By Marija Avramovic – Zagreb
Croatia is not better and the reason for this is the crisis, recession, and inherited negative trends, admitted in an interview for Media Service the Prime Minister Zoran Milanovic.
Prime Minister commented on the announced budget rebalance and admitted that the deficit will be slightly higher than what was planned and what had been agreed with the European Union, adding that nevertheless he expects economic growth next year.
To the ministers who said they have no more margin for to cut backs, Milanovic said that they will have to do it.
“They will have to face reality, but I don’t think it will be difficult for them”, said the prime minister who, when asked how much money Croatia needs, answered:
“There are simply too much of these expenses coming, coming and coming, and I think we can’t be accused of profligacy. There is simply a huge amount of people in Croatia who are under the impression that the state will take care of everything. We do not have such money as state, we have to admit it. This does not mean that we are poor and miserable, but rather that we spend money on the wrong things”, said the Prime Minister for Media service.
In regard to the European Commission’s recommendations Milanovic openly spoke about them, too.
“We will not meet all of them, none of the member states did. The rate of implementation of these recommendations is around 20%, just for the record. So, we agreed more or less with their recommendations; the larger the state less it abides by these recommendations, but it is good that there is this semester mechanism as a form of pressure on the governments”, said Milanovic.
The Croatian Prime Minister also said that there will not be no new taxes until the end of his term, adding however that he believes that the croatian tax system has many illogicalities.
“I’m not for it, still I’m not for it to be a ‘flat rate’ meaning that everyone pays the same tax rate”, said Milanovic adding that it is important to find an intermediate solution, that those who have are taxed good, not to allow living of the rents, to discourage that but without killing the entrepreneurial spirit.
He also referred to the negotiations with MOL, as well as the option to buy out the shares of INA.

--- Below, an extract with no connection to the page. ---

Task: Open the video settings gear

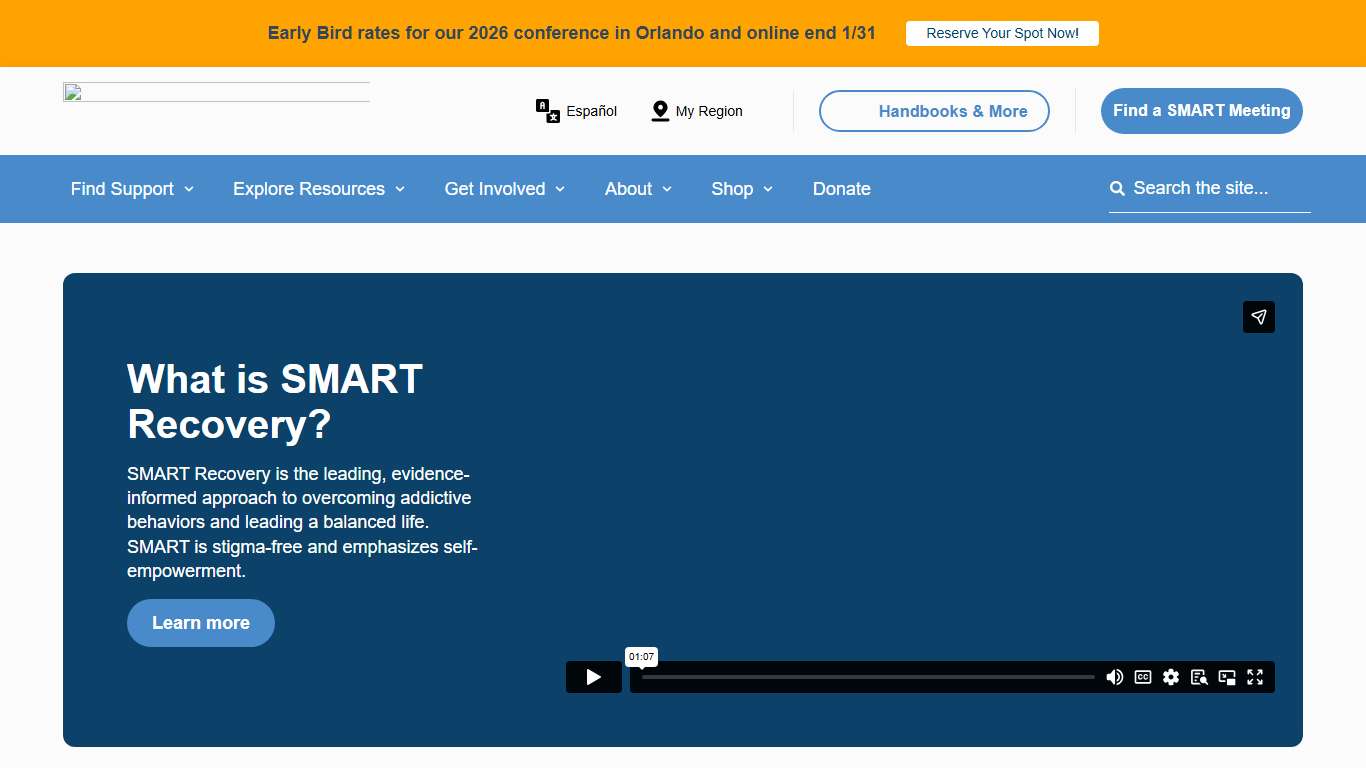Action: (x=1171, y=677)
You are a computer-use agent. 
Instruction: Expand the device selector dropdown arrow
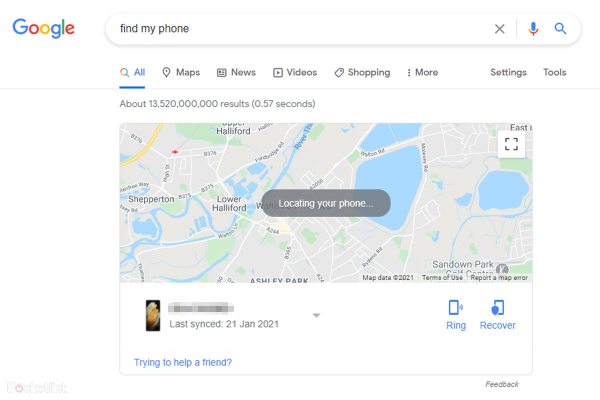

“On the one hand reducing the public debt, on the other hand borrowing to redeem a public company, I have to admit it is not the statesmen’s responsibility. We require MOL to be a better partner, to invest more and more joint decision making. And they, I guess, were clear on this when they entered INA 10 years ago that we would not just be extras. I avoided public conflicts with them, I’ll keep avoiding them. We have our negotiating team so let them do their job”, said the Prime Minister.